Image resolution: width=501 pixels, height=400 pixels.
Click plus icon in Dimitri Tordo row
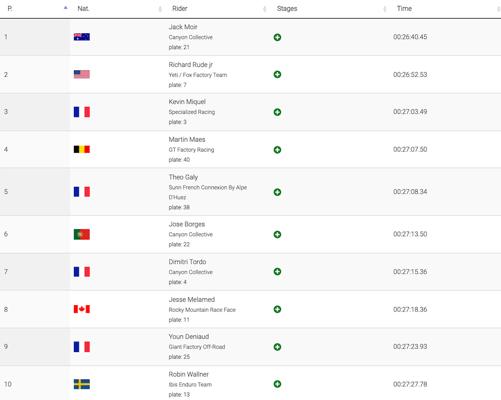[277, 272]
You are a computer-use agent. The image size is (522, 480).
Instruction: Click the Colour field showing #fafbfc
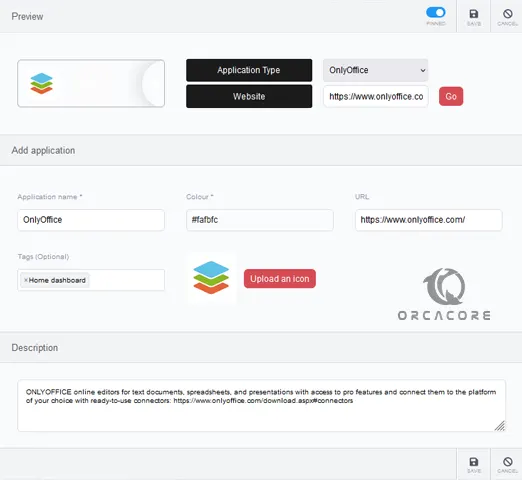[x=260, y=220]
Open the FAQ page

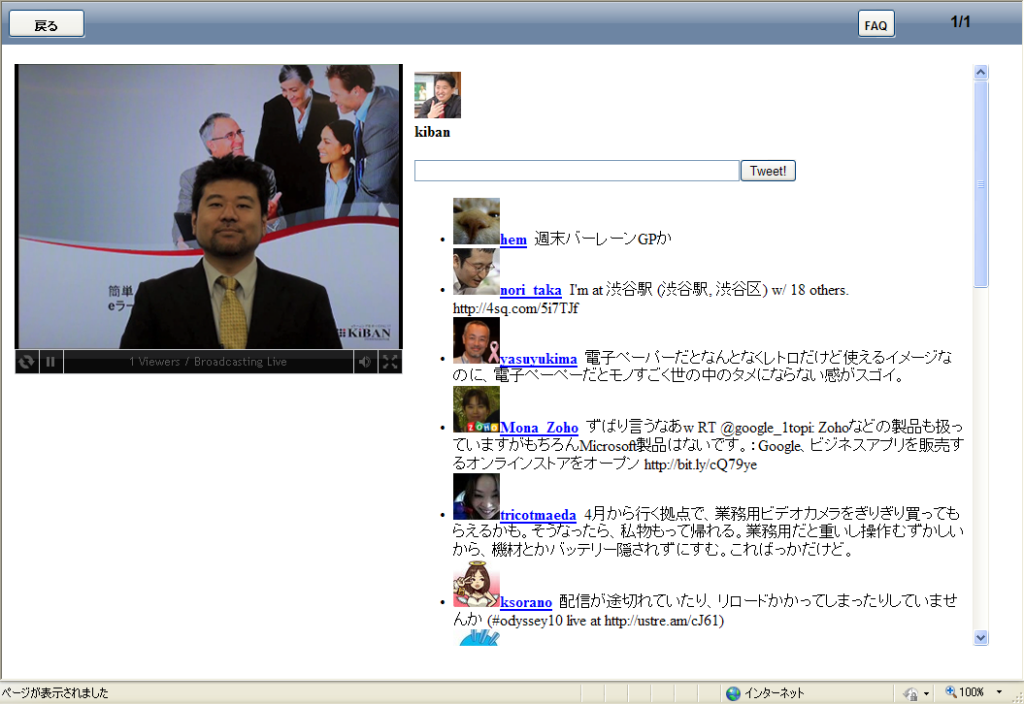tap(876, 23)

==

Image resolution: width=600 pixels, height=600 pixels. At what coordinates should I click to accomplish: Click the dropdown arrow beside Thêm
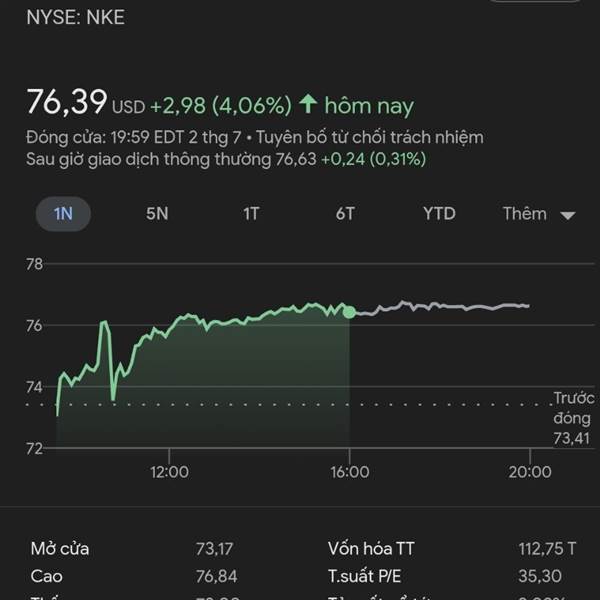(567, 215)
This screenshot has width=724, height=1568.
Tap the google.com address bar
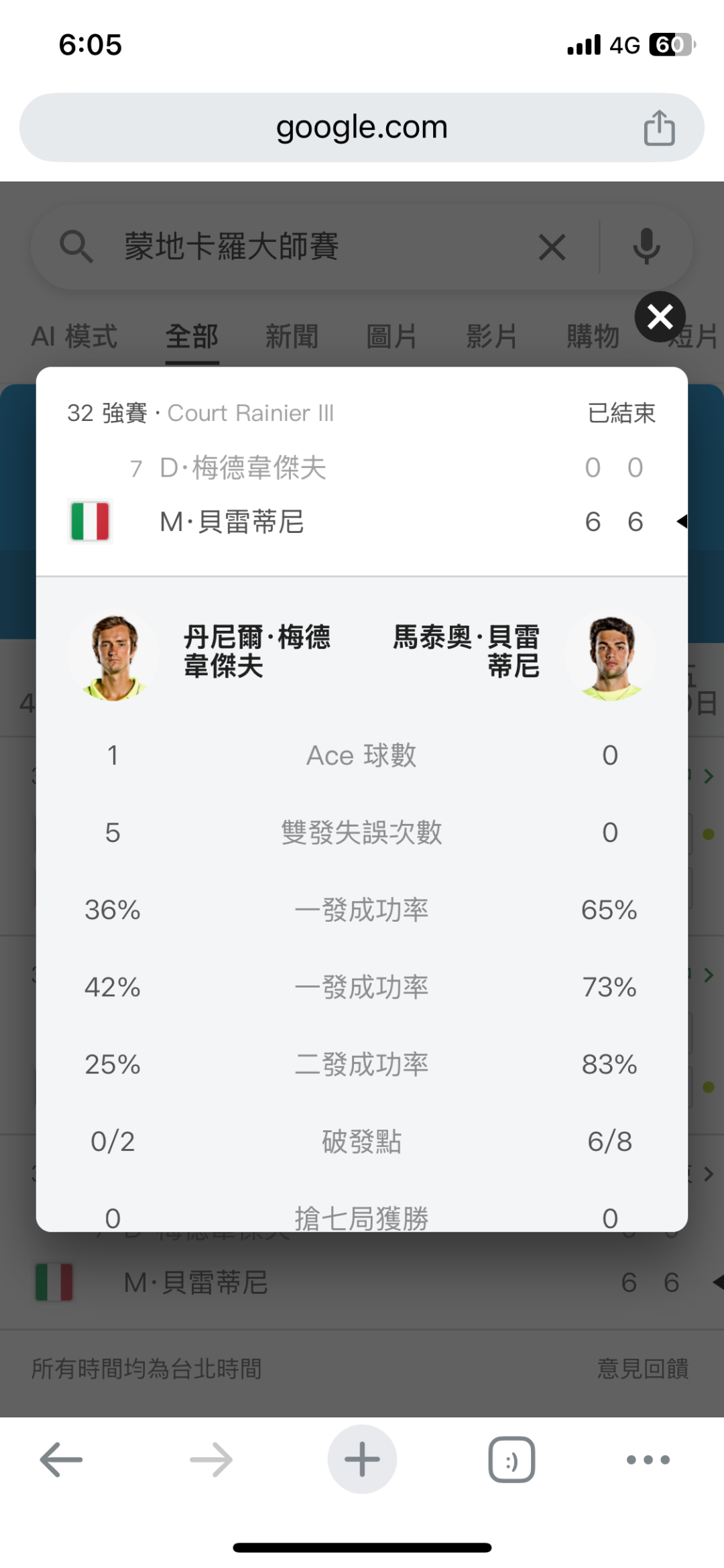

(Assignment): Reproduce the data above exactly, but only from the line containing "Image resolution: width=600" through the line containing "Tap the google.com address bar". Omit all pictures.

(Exercise answer):
Image resolution: width=600 pixels, height=600 pixels. At what coordinates should I click to accomplish: Click the dropdown arrow beside Thêm
(567, 215)
This screenshot has width=724, height=1568.
Tap the google.com address bar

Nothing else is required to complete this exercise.